Overall, ChloroMito will change our understanding of oceanic photosynthesis, challenging concepts that are often deduced from plant-based concepts. This project will also generate new technologies suitable for the study of paradigm questions in photosynthesis beyond ChloroMito itself
The main scientific and technical achievements of ChloroMito in the different WPs include: i. the establishment of stable cultures of seven different eukaryotic microalgae, representing the main oceanic and/or laboratory model phytoplankton lineages. ii. Analysing them using focused ion beam scanning electron microscopy (FIB-SEM) to calculate the volume occupancy of major organelles and the volumetric ratios between plastids and mitochondria. These results lead to the hypothesis that the subcellular topology of phytoplankton is modulated by energy management constraints (Uwizeye et al, Nat commun 2021 and PNAS 2021). iii. assess the conservation of energy interactions between chloroplasts and mitochondria in these lines (Uwizeye et al, Nat Commun 2021), during acclimation to different growth conditions: light intensities (Uwizeye et al Nat Commun 2021) photosymbiosis (Uwizeye et al PNAS 2021) and trophic conditions (Curien et al, New Phytol 2021. Dal Bo et al, Front Plant Sci 2021; Uwizeye et al, Nat Commun 2021). Finally, iv. we tested the role of Phatr3_J39274, an ion transporter (KEA3), in the regulation of proton motive force (energy storage) in plastids. Loss of KEA3 alters the relationship between photosynthetic electron transfer (PET) and proton motive force (PMF), as well as responses to non-photochemical quenching (NPQ: thermal dissipation of excess absorbed light). We propose that KEA3 provides the bioenergetics flexibility required for diatom to thrive in different oceanic provinces (Seydoux, Storti et al, The New Phytol 2022).

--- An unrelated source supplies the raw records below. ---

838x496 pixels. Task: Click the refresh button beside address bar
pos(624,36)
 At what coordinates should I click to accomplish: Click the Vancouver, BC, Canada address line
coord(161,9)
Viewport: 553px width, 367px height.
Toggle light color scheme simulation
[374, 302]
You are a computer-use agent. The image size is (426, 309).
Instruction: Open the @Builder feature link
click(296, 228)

Like all biological processes, photosynthesis is very sensitive to environmental fluctuations. The consequences of nutrient deprivation on photosynthetic CO2 uptake have been extensively studied: light can be a limiting substrate for photosynthesis, but it is often dissipated as heat in the ocean due to limited nutrient availability. Temperature affects nutrient availability by modulating the stratification of the ocean, resulting in different amounts of nutrients being available in the lower and upper layers of the water column. Despite the wealth of information on individual responses to stress, little is known about how photosynthetic marine organisms respond to changes in their environment as a whole. This knowledge will contribute significantly to our understanding of marine ecosystems and to predicting the ecological impact of climate change and human activities on these ecosystems. Previous studies on prokaryotes have led to the idea that phytoplankton respond primarily to global environmental challenges (the so-called "integrated growth environment") by appropriately allocating energy-rich resources (ATP and NADPH) to three main cellular sinks: CO2 assimilation, biosynthetic processes and cell division. Until the beginning of ChloroMito, no clear information was available on planktonic eukaryotes, despite their important position in the phytoplankton community.

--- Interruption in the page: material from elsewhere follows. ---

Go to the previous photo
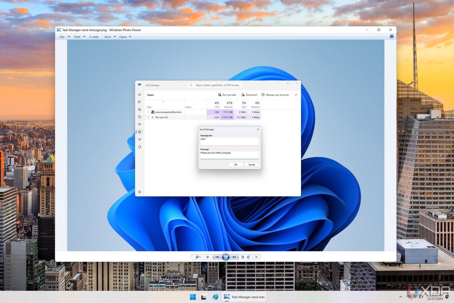The width and height of the screenshot is (454, 303). (217, 257)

The results published in Uwizeye et al. Nat Commun 2021 (phytoplankton subcellular architectures are modulated by energy management constraints) represent a major step in this direction. The discovery that environmental acclimation (the transition of the diatom Phaeodactylum from dim to bright light or the acclimation of Nannochloropsis to different trophic lifestyles) modulates cell volume occupancy by mitochondria and the plastid CO2-fixing compartment, while maintaining contacts between plastid mitochondria, provides the first pictures of phytoplankton acclimation at the cellular/subcellular level.
In the future, ChloroMito will continue to explore the structural/energetic constraint of phytoplankton acclimation, by combining cell biology/3D imaging (to decipher phytoplankton responses at subcellular scales), molecular biology (to identify the molecular actors of this subcellular energy exchange), biophysics (to validate these molecular actors by time-resolved spectroscopy) and ecophysiology (to compare the responses of evolutionarily distant phytoplankton taxa to environmental changes mimicking possible future ocean scenarios).